## RECORDS FOR THE TASK
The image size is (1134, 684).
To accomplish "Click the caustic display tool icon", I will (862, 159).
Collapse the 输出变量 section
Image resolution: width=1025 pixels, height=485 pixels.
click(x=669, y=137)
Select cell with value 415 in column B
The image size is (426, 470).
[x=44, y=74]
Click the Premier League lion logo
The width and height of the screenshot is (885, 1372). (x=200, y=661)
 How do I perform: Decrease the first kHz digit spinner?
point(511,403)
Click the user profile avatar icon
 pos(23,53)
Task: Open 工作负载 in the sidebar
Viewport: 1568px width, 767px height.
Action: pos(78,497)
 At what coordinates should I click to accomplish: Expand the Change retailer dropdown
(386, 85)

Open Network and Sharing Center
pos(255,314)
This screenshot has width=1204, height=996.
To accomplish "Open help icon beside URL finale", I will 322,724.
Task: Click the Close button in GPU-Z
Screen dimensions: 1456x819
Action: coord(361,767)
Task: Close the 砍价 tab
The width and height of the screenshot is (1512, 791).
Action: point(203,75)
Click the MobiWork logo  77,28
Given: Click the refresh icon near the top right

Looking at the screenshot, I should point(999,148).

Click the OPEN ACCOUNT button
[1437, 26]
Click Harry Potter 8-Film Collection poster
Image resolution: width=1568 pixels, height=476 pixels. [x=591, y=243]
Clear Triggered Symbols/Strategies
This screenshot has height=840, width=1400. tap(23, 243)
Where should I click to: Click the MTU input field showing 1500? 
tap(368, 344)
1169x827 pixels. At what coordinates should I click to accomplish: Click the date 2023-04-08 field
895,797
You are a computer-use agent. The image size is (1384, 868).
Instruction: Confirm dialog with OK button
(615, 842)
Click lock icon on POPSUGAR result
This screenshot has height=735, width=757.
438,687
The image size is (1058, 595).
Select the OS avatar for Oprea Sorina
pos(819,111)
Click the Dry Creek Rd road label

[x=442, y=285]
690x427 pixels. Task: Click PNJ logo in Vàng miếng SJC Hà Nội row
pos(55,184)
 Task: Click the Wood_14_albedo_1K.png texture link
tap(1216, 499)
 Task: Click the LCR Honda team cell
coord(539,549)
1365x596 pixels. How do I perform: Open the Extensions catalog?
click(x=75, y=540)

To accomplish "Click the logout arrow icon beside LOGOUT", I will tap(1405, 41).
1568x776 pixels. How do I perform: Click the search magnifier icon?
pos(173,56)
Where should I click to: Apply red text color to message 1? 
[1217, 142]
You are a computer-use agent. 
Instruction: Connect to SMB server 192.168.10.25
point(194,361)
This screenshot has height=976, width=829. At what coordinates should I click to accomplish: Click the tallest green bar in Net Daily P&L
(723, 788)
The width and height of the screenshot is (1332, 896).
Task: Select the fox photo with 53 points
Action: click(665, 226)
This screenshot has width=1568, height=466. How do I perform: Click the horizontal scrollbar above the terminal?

## STATED EXERCISE
Change "caustic display tool" to "caustics viewer" in the lines from the first one through the line holding "[x=44, y=74]", inclusive, and give back only those lines with nothing else altered.

## TASK RESPONSE
The image size is (1134, 684).
To accomplish "Click the caustics viewer icon", I will (862, 159).
Collapse the 输出变量 section
Image resolution: width=1025 pixels, height=485 pixels.
click(x=669, y=137)
Select cell with value 415 in column B
The image size is (426, 470).
[x=44, y=74]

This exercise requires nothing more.